**Supplied entries**
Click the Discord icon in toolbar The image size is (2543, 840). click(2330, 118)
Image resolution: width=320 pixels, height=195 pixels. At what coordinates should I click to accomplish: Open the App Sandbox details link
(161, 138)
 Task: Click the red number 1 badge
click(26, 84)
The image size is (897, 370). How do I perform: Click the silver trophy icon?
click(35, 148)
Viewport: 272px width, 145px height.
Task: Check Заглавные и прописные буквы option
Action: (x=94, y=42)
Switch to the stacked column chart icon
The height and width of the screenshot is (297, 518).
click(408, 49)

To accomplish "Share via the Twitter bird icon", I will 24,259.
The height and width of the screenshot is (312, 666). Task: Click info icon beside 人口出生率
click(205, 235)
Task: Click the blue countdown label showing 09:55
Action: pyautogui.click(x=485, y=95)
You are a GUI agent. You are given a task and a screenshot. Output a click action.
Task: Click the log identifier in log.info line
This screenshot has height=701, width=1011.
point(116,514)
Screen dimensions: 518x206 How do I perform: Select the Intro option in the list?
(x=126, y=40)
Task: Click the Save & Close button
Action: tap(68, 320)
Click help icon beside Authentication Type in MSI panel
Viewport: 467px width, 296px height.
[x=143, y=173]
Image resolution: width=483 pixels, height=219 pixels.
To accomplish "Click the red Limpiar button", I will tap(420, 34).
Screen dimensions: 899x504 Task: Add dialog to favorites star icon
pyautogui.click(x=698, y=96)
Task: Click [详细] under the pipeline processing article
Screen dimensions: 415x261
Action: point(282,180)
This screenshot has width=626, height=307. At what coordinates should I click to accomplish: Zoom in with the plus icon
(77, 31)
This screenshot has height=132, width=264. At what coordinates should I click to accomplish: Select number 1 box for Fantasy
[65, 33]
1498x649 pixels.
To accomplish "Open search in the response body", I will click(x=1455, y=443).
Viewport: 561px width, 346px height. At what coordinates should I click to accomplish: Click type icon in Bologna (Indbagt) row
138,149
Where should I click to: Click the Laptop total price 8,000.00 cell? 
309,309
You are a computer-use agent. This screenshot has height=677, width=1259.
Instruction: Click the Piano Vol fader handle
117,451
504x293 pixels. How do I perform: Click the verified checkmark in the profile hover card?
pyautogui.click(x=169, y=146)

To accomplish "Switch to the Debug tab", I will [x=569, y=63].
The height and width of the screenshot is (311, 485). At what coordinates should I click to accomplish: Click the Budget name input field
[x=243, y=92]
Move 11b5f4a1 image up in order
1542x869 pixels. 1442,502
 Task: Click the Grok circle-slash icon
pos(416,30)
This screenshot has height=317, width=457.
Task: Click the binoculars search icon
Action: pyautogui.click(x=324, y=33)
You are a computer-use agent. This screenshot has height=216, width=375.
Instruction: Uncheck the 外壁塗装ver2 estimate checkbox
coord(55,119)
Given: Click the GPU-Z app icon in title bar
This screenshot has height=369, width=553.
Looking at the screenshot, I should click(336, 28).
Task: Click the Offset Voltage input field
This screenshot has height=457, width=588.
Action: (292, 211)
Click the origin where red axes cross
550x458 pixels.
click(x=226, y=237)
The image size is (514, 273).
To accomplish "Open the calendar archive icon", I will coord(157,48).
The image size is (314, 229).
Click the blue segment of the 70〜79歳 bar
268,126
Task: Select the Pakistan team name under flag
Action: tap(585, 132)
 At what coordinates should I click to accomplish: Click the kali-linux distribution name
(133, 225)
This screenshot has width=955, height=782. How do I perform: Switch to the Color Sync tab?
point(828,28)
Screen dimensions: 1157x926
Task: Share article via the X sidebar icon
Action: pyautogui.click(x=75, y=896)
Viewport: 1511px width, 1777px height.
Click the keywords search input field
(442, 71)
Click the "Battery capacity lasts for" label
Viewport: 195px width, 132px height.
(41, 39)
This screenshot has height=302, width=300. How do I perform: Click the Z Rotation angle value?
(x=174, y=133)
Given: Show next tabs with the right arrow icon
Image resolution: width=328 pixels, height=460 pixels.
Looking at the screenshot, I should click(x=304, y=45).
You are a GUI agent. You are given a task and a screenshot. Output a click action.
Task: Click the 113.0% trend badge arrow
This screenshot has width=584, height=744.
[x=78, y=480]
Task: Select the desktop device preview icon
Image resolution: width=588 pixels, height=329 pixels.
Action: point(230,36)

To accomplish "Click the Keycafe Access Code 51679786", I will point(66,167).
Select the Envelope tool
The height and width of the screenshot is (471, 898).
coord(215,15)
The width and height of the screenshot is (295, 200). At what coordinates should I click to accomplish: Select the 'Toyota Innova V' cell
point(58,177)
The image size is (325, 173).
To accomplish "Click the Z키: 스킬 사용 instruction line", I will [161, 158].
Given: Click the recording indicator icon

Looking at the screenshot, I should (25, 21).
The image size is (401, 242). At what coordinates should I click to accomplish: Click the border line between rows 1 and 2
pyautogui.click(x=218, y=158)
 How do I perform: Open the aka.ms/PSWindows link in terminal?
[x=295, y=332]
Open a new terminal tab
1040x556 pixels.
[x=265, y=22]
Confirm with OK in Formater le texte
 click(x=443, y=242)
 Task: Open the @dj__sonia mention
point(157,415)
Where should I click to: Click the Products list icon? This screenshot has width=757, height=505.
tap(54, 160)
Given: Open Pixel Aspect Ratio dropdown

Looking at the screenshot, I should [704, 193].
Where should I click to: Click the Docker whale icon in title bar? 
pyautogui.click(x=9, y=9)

**Problem details**
What you give back must match the records word for word.

**Reply**
Click the Discord icon in toolbar The image size is (2543, 840). click(2330, 118)
Image resolution: width=320 pixels, height=195 pixels. At what coordinates should I click to accomplish: Open the App Sandbox details link
(161, 138)
 Task: Click the red number 1 badge
click(26, 84)
The image size is (897, 370). How do I perform: Click the silver trophy icon?
click(35, 148)
Viewport: 272px width, 145px height.
Task: Check Заглавные и прописные буквы option
Action: (x=94, y=42)
Switch to the stacked column chart icon
The height and width of the screenshot is (297, 518).
click(408, 49)

To accomplish "Share via the Twitter bird icon", I will 24,259.
The height and width of the screenshot is (312, 666). Task: Click info icon beside 人口出生率
click(205, 235)
Task: Click the blue countdown label showing 09:55
Action: pyautogui.click(x=485, y=95)
You are a GUI agent. You are given a task and a screenshot. Output a click action.
Task: Click the log identifier in log.info line
This screenshot has height=701, width=1011.
point(116,514)
Screen dimensions: 518x206 How do I perform: Select the Intro option in the list?
(x=126, y=40)
Task: Click the Save & Close button
Action: tap(68, 320)
Click help icon beside Authentication Type in MSI panel
Viewport: 467px width, 296px height.
[x=143, y=173]
Image resolution: width=483 pixels, height=219 pixels.
To accomplish "Click the red Limpiar button", I will tap(420, 34).
Screen dimensions: 899x504 Task: Add dialog to favorites star icon
pyautogui.click(x=698, y=96)
Task: Click [详细] under the pipeline processing article
Screen dimensions: 415x261
Action: point(282,180)
This screenshot has width=626, height=307. At what coordinates should I click to accomplish: Zoom in with the plus icon
(77, 31)
This screenshot has height=132, width=264. At what coordinates should I click to accomplish: Select number 1 box for Fantasy
[65, 33]
1498x649 pixels.
To accomplish "Open search in the response body", I will click(x=1455, y=443).
Viewport: 561px width, 346px height. At what coordinates should I click to accomplish: Click type icon in Bologna (Indbagt) row
138,149
Where should I click to: Click the Laptop total price 8,000.00 cell? 
309,309
You are a computer-use agent. This screenshot has height=677, width=1259.
Instruction: Click the Piano Vol fader handle
117,451
504x293 pixels. How do I perform: Click the verified checkmark in the profile hover card?
pyautogui.click(x=169, y=146)

To accomplish "Switch to the Debug tab", I will [x=569, y=63].
The height and width of the screenshot is (311, 485). At what coordinates should I click to accomplish: Click the Budget name input field
[x=243, y=92]
Move 11b5f4a1 image up in order
1542x869 pixels. 1442,502
 Task: Click the Grok circle-slash icon
pos(416,30)
This screenshot has height=317, width=457.
Task: Click the binoculars search icon
Action: pyautogui.click(x=324, y=33)
You are a computer-use agent. This screenshot has height=216, width=375.
Instruction: Uncheck the 外壁塗装ver2 estimate checkbox
coord(55,119)
Given: Click the GPU-Z app icon in title bar
This screenshot has height=369, width=553.
Looking at the screenshot, I should click(336, 28).
Task: Click the Offset Voltage input field
This screenshot has height=457, width=588.
Action: (292, 211)
Click the origin where red axes cross
550x458 pixels.
click(x=226, y=237)
The image size is (514, 273).
To accomplish "Open the calendar archive icon", I will coord(157,48).
The image size is (314, 229).
Click the blue segment of the 70〜79歳 bar
268,126
Task: Select the Pakistan team name under flag
Action: tap(585, 132)
 At what coordinates should I click to accomplish: Click the kali-linux distribution name
(133, 225)
This screenshot has width=955, height=782. How do I perform: Switch to the Color Sync tab?
point(828,28)
Screen dimensions: 1157x926
Task: Share article via the X sidebar icon
Action: pyautogui.click(x=75, y=896)
Viewport: 1511px width, 1777px height.
Click the keywords search input field
(442, 71)
Click the "Battery capacity lasts for" label
Viewport: 195px width, 132px height.
(41, 39)
This screenshot has height=302, width=300. How do I perform: Click the Z Rotation angle value?
(x=174, y=133)
Given: Show next tabs with the right arrow icon
Image resolution: width=328 pixels, height=460 pixels.
Looking at the screenshot, I should click(x=304, y=45).
You are a GUI agent. You are given a task and a screenshot. Output a click action.
Task: Click the 113.0% trend badge arrow
This screenshot has width=584, height=744.
[x=78, y=480]
Task: Select the desktop device preview icon
Image resolution: width=588 pixels, height=329 pixels.
Action: point(230,36)

To accomplish "Click the Keycafe Access Code 51679786", I will point(66,167).
Select the Envelope tool
The height and width of the screenshot is (471, 898).
coord(215,15)
The width and height of the screenshot is (295, 200). At what coordinates should I click to accomplish: Select the 'Toyota Innova V' cell
point(58,177)
The image size is (325, 173).
To accomplish "Click the Z키: 스킬 사용 instruction line", I will [161, 158].
Given: Click the recording indicator icon

Looking at the screenshot, I should (25, 21).
The image size is (401, 242). At what coordinates should I click to accomplish: Click the border line between rows 1 and 2
pyautogui.click(x=218, y=158)
 How do I perform: Open the aka.ms/PSWindows link in terminal?
[x=295, y=332]
Open a new terminal tab
1040x556 pixels.
[x=265, y=22]
Confirm with OK in Formater le texte
 click(x=443, y=242)
 Task: Open the @dj__sonia mention
point(157,415)
Where should I click to: Click the Products list icon? This screenshot has width=757, height=505.
tap(54, 160)
Given: Open Pixel Aspect Ratio dropdown

Looking at the screenshot, I should [704, 193].
Where should I click to: Click the Docker whale icon in title bar? 
pyautogui.click(x=9, y=9)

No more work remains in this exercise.